START SOURCE DATA
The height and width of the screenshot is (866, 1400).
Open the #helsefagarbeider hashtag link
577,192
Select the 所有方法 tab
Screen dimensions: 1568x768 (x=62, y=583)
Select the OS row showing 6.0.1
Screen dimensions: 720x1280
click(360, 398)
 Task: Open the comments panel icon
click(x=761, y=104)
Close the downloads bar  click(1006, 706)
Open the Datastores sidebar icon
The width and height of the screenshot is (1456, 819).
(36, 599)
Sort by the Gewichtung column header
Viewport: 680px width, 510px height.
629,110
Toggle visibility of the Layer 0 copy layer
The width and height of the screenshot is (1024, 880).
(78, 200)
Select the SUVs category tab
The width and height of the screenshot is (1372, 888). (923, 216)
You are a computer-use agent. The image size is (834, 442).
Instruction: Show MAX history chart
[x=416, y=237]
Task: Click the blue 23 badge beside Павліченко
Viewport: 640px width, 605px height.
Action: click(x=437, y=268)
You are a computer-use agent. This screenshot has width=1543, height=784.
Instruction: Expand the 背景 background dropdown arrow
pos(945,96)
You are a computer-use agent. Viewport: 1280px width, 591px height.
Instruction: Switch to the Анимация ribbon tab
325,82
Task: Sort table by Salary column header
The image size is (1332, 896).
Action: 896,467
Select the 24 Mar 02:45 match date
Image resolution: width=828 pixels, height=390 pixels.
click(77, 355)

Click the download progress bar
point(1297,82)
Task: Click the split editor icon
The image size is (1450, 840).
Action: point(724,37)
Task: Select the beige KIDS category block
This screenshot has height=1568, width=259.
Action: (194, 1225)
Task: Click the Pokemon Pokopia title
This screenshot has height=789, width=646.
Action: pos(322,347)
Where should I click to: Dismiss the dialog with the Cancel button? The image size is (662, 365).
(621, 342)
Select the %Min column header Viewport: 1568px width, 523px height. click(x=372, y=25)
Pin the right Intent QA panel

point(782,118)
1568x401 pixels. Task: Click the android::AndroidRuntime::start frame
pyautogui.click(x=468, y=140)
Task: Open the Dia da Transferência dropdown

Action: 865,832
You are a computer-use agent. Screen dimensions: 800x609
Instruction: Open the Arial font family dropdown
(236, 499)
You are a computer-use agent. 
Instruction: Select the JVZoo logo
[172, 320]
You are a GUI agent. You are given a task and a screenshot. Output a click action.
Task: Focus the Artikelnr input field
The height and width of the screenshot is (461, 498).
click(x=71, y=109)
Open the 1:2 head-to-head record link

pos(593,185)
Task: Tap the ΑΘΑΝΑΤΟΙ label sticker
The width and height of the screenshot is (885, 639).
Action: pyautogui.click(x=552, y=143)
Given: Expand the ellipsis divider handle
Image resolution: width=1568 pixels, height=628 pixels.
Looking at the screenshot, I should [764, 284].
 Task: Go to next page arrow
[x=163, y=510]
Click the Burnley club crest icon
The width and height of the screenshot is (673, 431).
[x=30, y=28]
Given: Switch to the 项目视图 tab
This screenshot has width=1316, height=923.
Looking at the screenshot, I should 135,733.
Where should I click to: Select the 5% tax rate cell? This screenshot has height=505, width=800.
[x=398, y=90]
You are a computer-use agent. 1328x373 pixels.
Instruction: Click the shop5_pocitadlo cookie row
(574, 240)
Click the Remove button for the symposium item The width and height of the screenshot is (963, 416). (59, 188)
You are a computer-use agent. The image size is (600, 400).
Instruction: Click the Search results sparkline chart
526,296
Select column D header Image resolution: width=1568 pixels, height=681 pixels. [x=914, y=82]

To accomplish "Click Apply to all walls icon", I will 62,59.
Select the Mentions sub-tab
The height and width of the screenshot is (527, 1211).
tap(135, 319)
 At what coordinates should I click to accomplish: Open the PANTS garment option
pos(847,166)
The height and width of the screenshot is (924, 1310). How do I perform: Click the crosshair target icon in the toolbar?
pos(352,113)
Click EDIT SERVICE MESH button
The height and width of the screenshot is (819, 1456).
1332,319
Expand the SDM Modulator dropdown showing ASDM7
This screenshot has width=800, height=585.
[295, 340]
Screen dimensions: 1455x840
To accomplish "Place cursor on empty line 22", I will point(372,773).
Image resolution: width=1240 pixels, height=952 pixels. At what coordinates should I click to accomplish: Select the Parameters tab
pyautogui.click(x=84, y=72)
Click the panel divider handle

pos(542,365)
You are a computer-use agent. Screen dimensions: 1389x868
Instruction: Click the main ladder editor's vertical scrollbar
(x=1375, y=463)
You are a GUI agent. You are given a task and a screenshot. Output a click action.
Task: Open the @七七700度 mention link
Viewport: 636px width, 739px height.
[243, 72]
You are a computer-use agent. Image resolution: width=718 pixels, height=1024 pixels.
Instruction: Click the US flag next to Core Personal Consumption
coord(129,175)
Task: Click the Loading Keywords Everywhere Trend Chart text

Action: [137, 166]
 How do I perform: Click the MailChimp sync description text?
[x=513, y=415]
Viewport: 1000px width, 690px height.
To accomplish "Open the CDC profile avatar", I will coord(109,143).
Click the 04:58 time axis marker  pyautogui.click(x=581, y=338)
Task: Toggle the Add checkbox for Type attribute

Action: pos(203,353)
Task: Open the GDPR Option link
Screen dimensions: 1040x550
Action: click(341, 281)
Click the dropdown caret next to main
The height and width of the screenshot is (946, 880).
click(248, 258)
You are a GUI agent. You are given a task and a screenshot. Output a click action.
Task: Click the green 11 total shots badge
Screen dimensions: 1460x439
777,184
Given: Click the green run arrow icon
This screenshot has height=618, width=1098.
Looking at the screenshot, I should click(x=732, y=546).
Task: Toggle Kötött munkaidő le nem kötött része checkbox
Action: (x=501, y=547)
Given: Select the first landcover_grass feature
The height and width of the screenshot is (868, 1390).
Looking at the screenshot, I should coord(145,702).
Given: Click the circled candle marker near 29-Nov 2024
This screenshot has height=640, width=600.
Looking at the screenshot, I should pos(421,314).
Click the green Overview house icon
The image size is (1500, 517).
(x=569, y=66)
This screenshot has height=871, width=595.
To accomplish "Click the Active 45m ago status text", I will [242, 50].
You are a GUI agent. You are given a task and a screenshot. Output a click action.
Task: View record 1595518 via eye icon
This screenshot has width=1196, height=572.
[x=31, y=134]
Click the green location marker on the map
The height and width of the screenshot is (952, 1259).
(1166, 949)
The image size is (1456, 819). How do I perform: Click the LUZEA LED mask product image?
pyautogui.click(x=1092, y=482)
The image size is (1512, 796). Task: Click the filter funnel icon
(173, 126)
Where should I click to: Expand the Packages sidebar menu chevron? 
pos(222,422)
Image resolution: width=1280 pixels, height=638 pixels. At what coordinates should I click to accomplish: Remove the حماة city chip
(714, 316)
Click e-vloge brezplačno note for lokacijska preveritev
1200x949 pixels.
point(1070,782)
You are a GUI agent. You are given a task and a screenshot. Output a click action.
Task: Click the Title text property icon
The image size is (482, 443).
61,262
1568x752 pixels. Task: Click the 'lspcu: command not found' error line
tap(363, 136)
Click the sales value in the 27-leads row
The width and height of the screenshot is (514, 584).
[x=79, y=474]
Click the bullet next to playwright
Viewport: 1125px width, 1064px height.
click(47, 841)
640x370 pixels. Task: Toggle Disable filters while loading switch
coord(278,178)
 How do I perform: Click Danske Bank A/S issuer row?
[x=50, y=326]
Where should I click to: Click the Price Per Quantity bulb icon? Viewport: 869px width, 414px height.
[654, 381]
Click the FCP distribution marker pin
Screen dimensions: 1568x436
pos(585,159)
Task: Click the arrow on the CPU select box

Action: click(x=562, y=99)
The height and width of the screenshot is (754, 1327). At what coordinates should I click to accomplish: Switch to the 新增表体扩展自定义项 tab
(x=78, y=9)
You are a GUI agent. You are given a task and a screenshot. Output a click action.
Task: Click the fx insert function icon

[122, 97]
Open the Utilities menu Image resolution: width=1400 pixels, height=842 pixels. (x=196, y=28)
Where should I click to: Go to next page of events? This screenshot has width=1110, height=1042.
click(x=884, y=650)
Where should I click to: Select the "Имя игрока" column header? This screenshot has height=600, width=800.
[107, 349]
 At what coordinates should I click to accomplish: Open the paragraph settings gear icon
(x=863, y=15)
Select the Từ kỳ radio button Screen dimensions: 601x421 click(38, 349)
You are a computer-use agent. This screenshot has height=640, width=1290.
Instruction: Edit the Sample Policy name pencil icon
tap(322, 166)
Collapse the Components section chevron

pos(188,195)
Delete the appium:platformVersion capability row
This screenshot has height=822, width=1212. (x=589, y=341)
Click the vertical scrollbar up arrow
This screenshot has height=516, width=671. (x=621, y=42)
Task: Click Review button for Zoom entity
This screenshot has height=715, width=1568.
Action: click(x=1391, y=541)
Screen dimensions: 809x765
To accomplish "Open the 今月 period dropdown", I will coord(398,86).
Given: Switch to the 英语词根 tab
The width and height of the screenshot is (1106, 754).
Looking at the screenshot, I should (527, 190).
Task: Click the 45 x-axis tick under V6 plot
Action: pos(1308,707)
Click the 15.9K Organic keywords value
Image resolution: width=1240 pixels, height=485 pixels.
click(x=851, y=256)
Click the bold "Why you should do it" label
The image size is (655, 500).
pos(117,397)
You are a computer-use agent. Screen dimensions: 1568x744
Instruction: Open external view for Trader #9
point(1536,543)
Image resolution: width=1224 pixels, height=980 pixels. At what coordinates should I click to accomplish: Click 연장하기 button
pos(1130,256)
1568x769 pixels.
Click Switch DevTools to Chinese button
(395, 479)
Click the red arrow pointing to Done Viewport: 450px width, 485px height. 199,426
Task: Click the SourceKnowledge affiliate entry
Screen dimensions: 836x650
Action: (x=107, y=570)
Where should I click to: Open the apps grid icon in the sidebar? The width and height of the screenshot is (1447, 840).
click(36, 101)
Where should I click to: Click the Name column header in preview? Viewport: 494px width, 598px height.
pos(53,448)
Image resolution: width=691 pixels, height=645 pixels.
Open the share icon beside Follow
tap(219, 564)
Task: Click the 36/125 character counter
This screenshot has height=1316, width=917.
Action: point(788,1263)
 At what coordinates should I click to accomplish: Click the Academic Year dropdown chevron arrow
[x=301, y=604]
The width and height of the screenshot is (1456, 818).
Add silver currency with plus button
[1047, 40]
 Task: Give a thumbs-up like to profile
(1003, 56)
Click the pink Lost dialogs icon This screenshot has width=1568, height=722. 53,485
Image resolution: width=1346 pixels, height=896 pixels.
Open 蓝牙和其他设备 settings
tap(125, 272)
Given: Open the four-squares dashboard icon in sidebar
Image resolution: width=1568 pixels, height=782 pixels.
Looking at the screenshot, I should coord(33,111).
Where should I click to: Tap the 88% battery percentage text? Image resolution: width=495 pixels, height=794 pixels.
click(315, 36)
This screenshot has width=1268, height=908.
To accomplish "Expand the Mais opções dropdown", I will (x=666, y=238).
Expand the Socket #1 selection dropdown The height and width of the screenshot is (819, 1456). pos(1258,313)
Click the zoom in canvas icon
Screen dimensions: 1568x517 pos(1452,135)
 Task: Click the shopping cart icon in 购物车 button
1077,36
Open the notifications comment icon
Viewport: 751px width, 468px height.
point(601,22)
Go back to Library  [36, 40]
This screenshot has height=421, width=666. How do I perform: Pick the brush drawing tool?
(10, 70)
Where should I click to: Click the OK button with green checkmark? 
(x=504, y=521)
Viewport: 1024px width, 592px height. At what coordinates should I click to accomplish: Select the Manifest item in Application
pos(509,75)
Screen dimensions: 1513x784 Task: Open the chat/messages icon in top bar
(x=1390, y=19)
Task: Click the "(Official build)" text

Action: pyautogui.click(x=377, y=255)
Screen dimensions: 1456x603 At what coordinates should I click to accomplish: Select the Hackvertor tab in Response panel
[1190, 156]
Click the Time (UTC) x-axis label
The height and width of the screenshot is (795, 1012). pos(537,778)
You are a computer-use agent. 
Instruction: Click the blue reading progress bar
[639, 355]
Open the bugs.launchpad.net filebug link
END SOURCE DATA
» WHAT YOU HAVE TO DO: Please rewrite the records from the line containing "Image resolution: width=691" through the line containing "Looking at the screenshot, I should coord(33,111).", swapping "Open" for "Select" and leaving everything else unchanged. Give only those lines.

» REPLY TO THE EXERCISE:
Image resolution: width=691 pixels, height=645 pixels.
Select the share icon beside Follow
tap(219, 564)
Task: Click the 36/125 character counter
This screenshot has height=1316, width=917.
Action: point(788,1263)
 At what coordinates should I click to accomplish: Click the Academic Year dropdown chevron arrow
[x=301, y=604]
The width and height of the screenshot is (1456, 818).
Add silver currency with plus button
[1047, 40]
 Task: Give a thumbs-up like to profile
(1003, 56)
Click the pink Lost dialogs icon This screenshot has width=1568, height=722. 53,485
Image resolution: width=1346 pixels, height=896 pixels.
Select 蓝牙和其他设备 settings
tap(125, 272)
Given: Select the four-squares dashboard icon in sidebar
Image resolution: width=1568 pixels, height=782 pixels.
Looking at the screenshot, I should coord(33,111).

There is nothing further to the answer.